Chaand se aage nikal gaya!

Innumerable times he would go up to the terrace to

look at the moon and say jokingly,

‘The left foot is on the earth and the right one is right there

My friend, stretch your hand

And bending down, hold my hand and pull me up

It’s tiring to keep standing on one foot.’

He who placed the first foot on the moon

Has lifted his other foot off the earth

And gone far beyond the moon.

(Neil Armstrong, translated by Sathya Saran)

The only time I made a deliberate effort to develop a special form was with my Trivenis. People mistake these for haikus. The word triveni refers to the confluence of three distinct streams or rivers at Prayag.
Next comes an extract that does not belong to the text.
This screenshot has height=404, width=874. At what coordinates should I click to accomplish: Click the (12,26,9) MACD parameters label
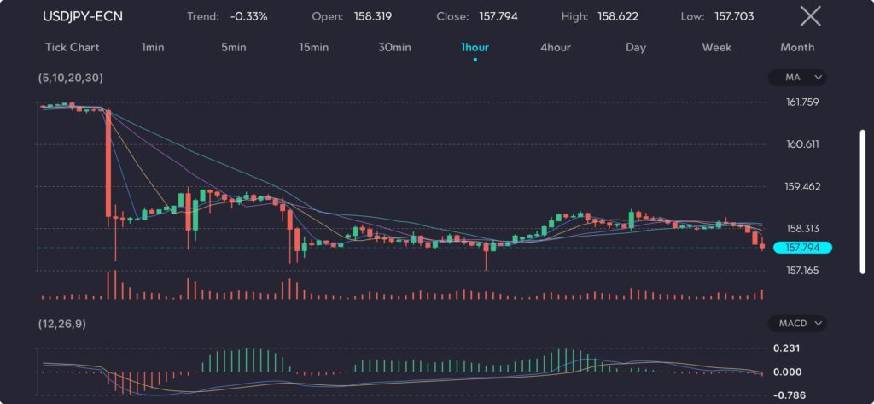coord(61,324)
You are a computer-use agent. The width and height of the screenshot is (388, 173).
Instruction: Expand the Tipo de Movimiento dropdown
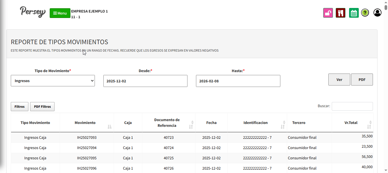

A Triveni discusses an image in the first couplet and in the concluding line makes an unexpected contextual revelation. The deep green waters of Jamuna meet the golden Ganga and hidden from from view is the mythical Saraswati flowing quietly beneath. The first two lines are the Ganga and Jamuna, expressing a train of thought. The third line reveals the hidden Saraswati poetically and completes the Triveni.

Sab pe aati hai, sab ki baari se

Maut munsif hai, kam-o-besh nahin

Zindagi sab pe kyon nahin aati?

It visits us all, without fail, when it’s time

Death is just—there’s nothing less or more about it

Why doesn’t life visit everyone in all fairness?

(Translated by Shantanu Ray Chaudhuri)

My writing for cinema has shaped my non-film writing and vice-versa. In the early days, writing for film was an impediment to literary success as the literary world looked down on writing in cinema. However, these lyrics are an art form in their own right. Are Bob Dylan’s songs any less than the poetry of Keats and Wordsworth? My film writing reflects my sensibility. I am aware of the demands of the narrative and the character when I write for cinema. I know that a gangster, winding down with a drink after a long day, will not sing ‘Dil-e-naadan tujhe hua kya hai’. He will be more in the mood for ‘Goli maar bheje mein’. Recognising that is as much an artistic choice as my poem on Michelangelo’s La Pietà. So, JK [Sanjeev Kumar’s character in Aandhi] singing ‘Tere bina zindagi se koi shikwa toh nahin’ is as much an artistic rendition as ‘Beedi jalai le’.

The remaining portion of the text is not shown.